§ **Pixel coordinate grounding data**:
__________

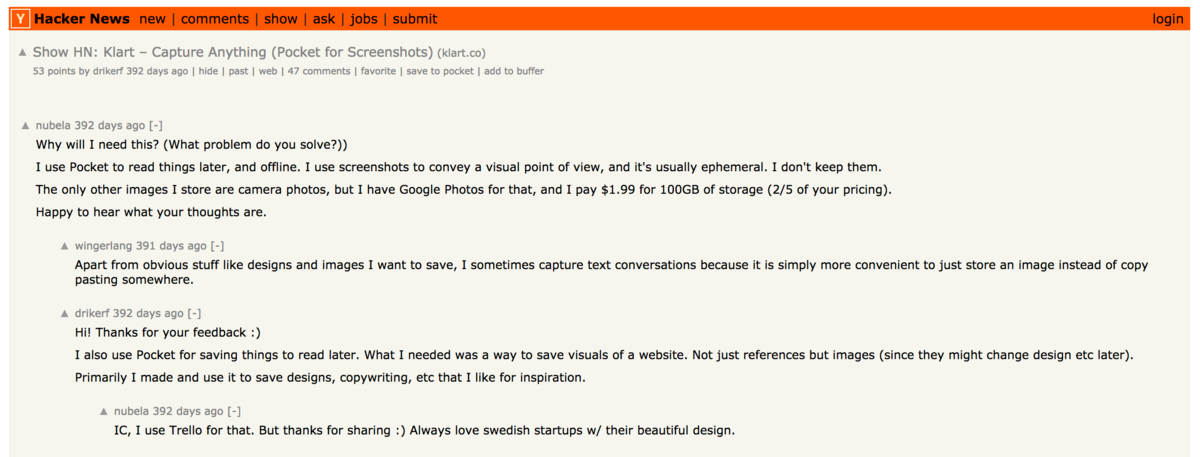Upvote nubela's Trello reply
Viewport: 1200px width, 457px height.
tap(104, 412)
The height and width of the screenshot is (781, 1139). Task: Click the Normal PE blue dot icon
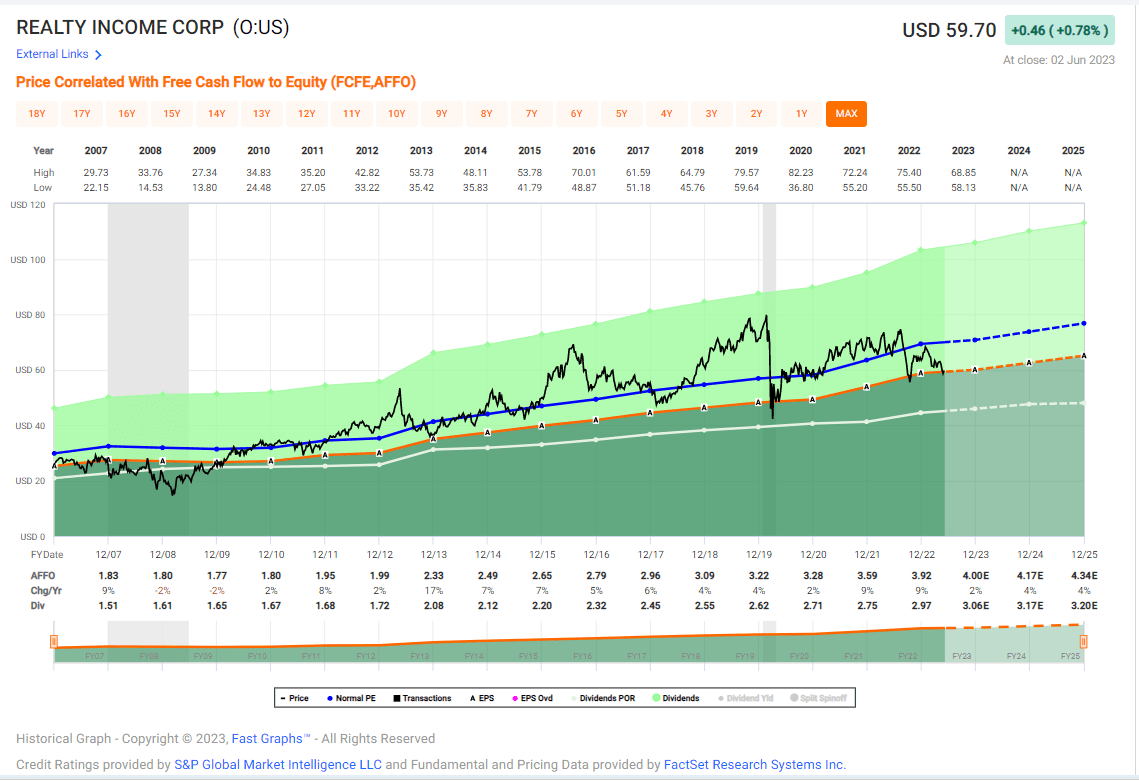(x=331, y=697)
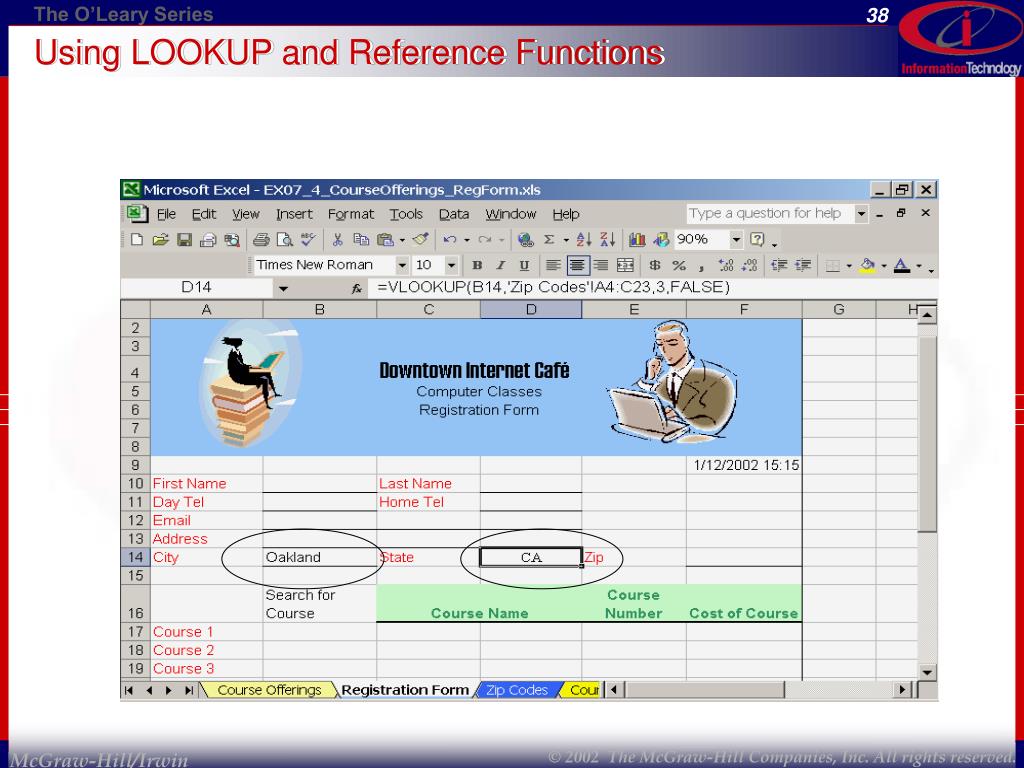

__________

§ **What to do**: An exact restatement of the lines from the one holding "The height and" through the end of the entries, both ends included, is the whole answer. Pictures stay out.

§ **Your solution**:
The height and width of the screenshot is (781, 1139). Task: Click the Normal PE blue dot icon
(x=331, y=697)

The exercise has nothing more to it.